25 July 2016

Revolutionary Reading: An Examination of the Legion of Super-Heroes Threeboot, Part IV: Adult Education

Comic trade paperback, 190 pages
Published 2007 (contents: 2005-07) 

Acquired February 2016
Read May 2016
Supergirl and the Legion of Super-Heroes: Adult Education

Writer: Mark Waid with Tony Bedard and Stuart Moore
Pencils/Layouts: Barry Kitson
Additional Pencils: Adam DeKraker, Ken Lashley, Pat Olliffe, Dale Eaglesham
Inks: Mick Gray, Rob Stull, Rodney Ramos, Greg Parkin, Livesay, Art Thibert
Letters: Nick J. Napolitano, Jared K. Fletcher, Travis Lanham, Phil Balsman
Colors: Nathan Eyring, Richard & Tanya Horie

This collection includes two stories that directly pick up on and work with the idea we've seen throughout the series, that this version of the Legion of Super-Heroes was inspired by the DC Comics publications of the 20th and 21st centuries. Here, the series creators model what we might call the "revolutionary" reading practices they want the readers of their comic to employ.

One is a set of stories within a story, about various versions of the Legion of Super-Heroes that are incompatible with the current one's history. If, like me, you are a little perplexed by how DC Comics characters can be reading DC Comics (including some that they themselves appear in; in Teenage Revolution, we saw the cover of Legion of Super-Heroes vol. 4 #0), an anonymous stranger delivers a helpful piece of advice:
from Legion of Super-Heroes vol. 5 #15 (script by Stuart Moore, art by Patrick Olliffe & Livesay)

Well, that's me told. Recall, after all, that even though the Legion members memorize what issues DC characters first appeared in, what they really care about are the ideals the superheroes stand for.

This is reiterated in the book's final story, which takes place in the aftermath of Terror Firma's destruction of Legion headquarters (as seen in Death of a Dream). Rescue operations for the Legion followers caught in the blast are underway, and the story features a series of juxtapositions between damaged comic books in the rubble and the rescue operations being carried out in the present. For example, here's the cover of an issue of Batman with Commissioner Gordon and Batman looking at a body paralleled with a Science Police officer and a Legion follower covering up a body:
from Legion of Super-Heroes vol. 5 #11 (script by Mark Waid, art by Dale Eaglesham & Art Thibert)

There are six or seven of these, providing a visual reminder of how the comics of the past serve as inspiration for the heroes of the future.

But one of the Legion followers fixates on the comic books, embodying what we might call "nostalgic" reading practices.
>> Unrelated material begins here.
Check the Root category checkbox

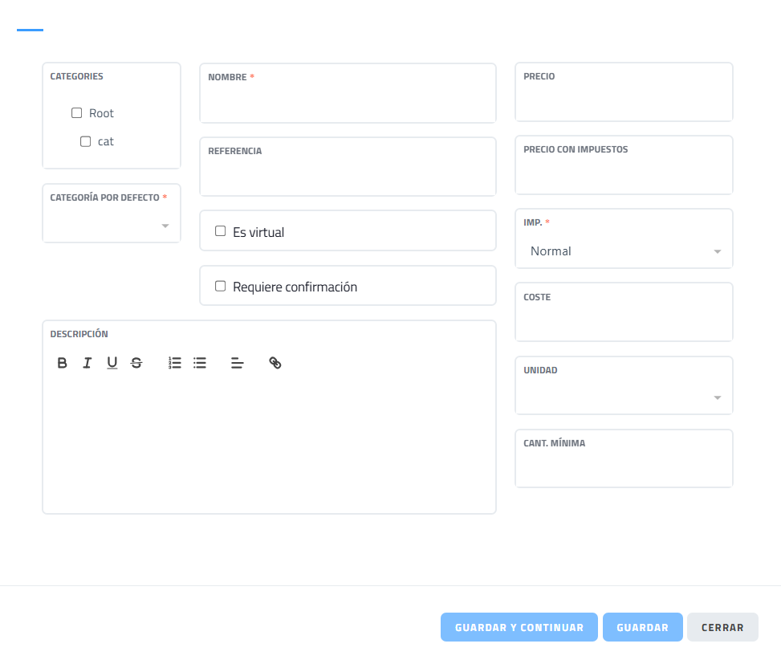pyautogui.click(x=77, y=113)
He goes around scooping up and saving the remnants of the comic books. A group of Legion followers notices him and attack him, thinking he's a speculator looking to pick up some rare back issues. He explains his motives as being purer, however:
from Legion of Super-Heroes vol. 5 #11 (script by Mark Waid, art by Dale Eaglesham & Art Thibert)
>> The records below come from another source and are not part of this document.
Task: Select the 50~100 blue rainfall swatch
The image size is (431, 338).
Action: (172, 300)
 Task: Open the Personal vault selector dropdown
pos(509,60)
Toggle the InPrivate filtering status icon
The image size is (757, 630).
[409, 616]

The other Legion followers set him straight, however. If what makes the comics important was that they were the Legion's inspiration, then what matters isn't the comics as physical objects, but that members of the Legion carry out the ideals they represent. You don't need the actual, physical comics for them to be important. Chastised, the comic-collecting Legionnaire drops his comic books to the ground and joins in the rescue operations, giving us one last parallelism:
from Legion of Super-Heroes vol. 5 #11 (script by Mark Waid, art by Dale Eaglesham & Art Thibert)

In this story, Mark Waid models the reading practices that underpinned the "threeboot" as conceived of by him and Barry Kitson. Inspired by the comics of the past, but beholden to their spirit, not their literal details. Continuity and nostalgia doesn't matter, idealism and revolution do. As much as Waid and Kitsons take on the Legion was about a revolution, it was itself revolutionary-- taking an old idea and reworking it for a contemporary context.

Unfortunately, the lessons of this story would go unheard by the readers of DC Comics. But that's something I'll cover when I get to the final volume of Waid and Kitson's run.